Why on earth continue to pose with a fag? “Protection,” Hambling says quickly. Against what, or who? “People can eat you up,” she says, getting up for another prowl. “I like to be in charge of who eats me up.”
“Everyone has an image. People say I’m over the top, but I have never understood which top it is I’m supposed to be over. Keep ’em guessing, keep ’em guessing.” Turning 60 was “absolutely traumatic. I didn’t have a party, I didn’t want any presents. I bought myself a 1979 silver Bentley and feel a lot better now.”
She hates being caught not performing, but has a less theatrical side. Far from her flamboyant image, she spends “hours and hours” alone in her studio. “Most of the time you doubt the work, go into states of despair, think you’ll never paint another painting, wonder whether you’re really an artist,” she says quietly. “It’s really terrible. I don’t think it ever stops. After all that, it’s nice to go out and kick your legs in the air, though I can’t drink and dance and get up at 5am as I did once upon a time.”
Of the future, she barks: “I am not a soothsayer. What happens to me in life dictates what I paint. You have to go through things to make art. Not being able to predict that is part of the excitement. ”
Hambling has always painted her heroes, whether they be tramps, scientists, writers, or her neighbour Giovanna mourning her husband. The one remaining subject she would love to paint is Nelson Mandela.

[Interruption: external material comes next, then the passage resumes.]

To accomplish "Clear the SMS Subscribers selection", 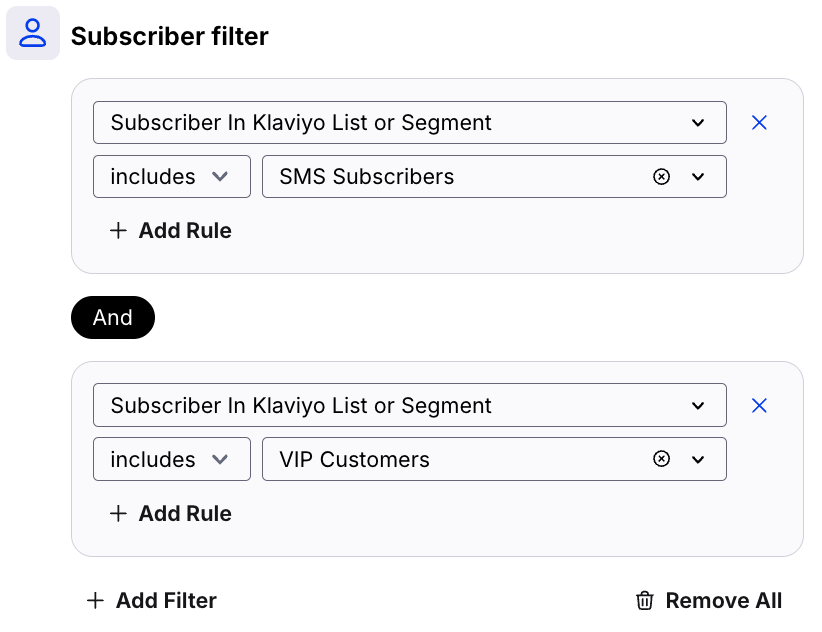I will [x=660, y=177].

For her the “physicality” of her craft is key. She tries to “get my own crap out of the way” when painting, aiming to distil “the abandonment of formality” in her sitters. Another self-portrait features Hambling’s bum (with thong), a barn owl, exotic-looking frog, a bullfinch and a face from a Mexican tomb. “They were in my mind at the same moment. Life is a series of moments, some of great intensity and others not.”
She is obsessed by the duality of life and death and has “a conversation” with her own mortality every day. Yet she professes to be terrified of dying. “I’m not ready for it.” Another great roar. “People try to be in charge of their lives, but it’s when other things are in charge of you that things get interesting.” And she looks down.
What has been in charge of her? “Painting, Henrietta, the sea,” she says, absently. “My God, the power of the sea, eating away at the land . . . We’re just funny little things toddling about, aren’t we?” And off she prowls again, to keep ’em guessing.